> [Exercise goal]:
Every record that follows should be printed verbatim.

··········

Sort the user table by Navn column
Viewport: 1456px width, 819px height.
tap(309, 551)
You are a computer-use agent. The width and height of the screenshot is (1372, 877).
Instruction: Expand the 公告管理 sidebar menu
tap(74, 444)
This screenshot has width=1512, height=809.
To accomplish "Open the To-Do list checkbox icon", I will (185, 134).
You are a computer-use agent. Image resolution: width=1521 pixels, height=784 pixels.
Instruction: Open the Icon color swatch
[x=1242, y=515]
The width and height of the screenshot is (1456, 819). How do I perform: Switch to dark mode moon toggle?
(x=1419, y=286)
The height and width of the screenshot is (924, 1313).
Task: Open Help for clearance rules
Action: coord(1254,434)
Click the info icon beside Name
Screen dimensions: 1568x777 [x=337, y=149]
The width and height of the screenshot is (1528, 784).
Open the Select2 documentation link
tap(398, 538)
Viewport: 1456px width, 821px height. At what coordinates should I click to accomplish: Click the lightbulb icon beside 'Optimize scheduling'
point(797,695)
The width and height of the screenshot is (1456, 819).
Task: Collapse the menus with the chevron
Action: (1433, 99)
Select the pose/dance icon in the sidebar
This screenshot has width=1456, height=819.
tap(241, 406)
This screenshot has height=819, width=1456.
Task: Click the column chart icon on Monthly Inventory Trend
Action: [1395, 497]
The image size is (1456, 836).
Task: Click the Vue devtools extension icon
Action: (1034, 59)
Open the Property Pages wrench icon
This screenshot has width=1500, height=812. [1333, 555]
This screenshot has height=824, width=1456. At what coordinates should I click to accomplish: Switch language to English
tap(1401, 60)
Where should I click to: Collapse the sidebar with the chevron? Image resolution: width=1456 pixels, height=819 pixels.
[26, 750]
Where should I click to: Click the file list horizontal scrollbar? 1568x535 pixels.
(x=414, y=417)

··········

> [Output]:
Sort the user table by Navn column
Viewport: 1456px width, 819px height.
tap(309, 551)
You are a computer-use agent. The width and height of the screenshot is (1372, 877).
Instruction: Expand the 公告管理 sidebar menu
tap(74, 444)
This screenshot has width=1512, height=809.
To accomplish "Open the To-Do list checkbox icon", I will (185, 134).
You are a computer-use agent. Image resolution: width=1521 pixels, height=784 pixels.
Instruction: Open the Icon color swatch
[x=1242, y=515]
The width and height of the screenshot is (1456, 819). How do I perform: Switch to dark mode moon toggle?
(x=1419, y=286)
The height and width of the screenshot is (924, 1313).
Task: Open Help for clearance rules
Action: coord(1254,434)
Click the info icon beside Name
Screen dimensions: 1568x777 [x=337, y=149]
The width and height of the screenshot is (1528, 784).
Open the Select2 documentation link
tap(398, 538)
Viewport: 1456px width, 821px height. At what coordinates should I click to accomplish: Click the lightbulb icon beside 'Optimize scheduling'
point(797,695)
The width and height of the screenshot is (1456, 819).
Task: Collapse the menus with the chevron
Action: (1433, 99)
Select the pose/dance icon in the sidebar
This screenshot has width=1456, height=819.
tap(241, 406)
This screenshot has height=819, width=1456.
Task: Click the column chart icon on Monthly Inventory Trend
Action: [1395, 497]
The image size is (1456, 836).
Task: Click the Vue devtools extension icon
Action: (1034, 59)
Open the Property Pages wrench icon
This screenshot has width=1500, height=812. [1333, 555]
This screenshot has height=824, width=1456. At what coordinates should I click to accomplish: Switch language to English
tap(1401, 60)
Where should I click to: Collapse the sidebar with the chevron? Image resolution: width=1456 pixels, height=819 pixels.
[26, 750]
Where should I click to: Click the file list horizontal scrollbar? 1568x535 pixels.
(x=414, y=417)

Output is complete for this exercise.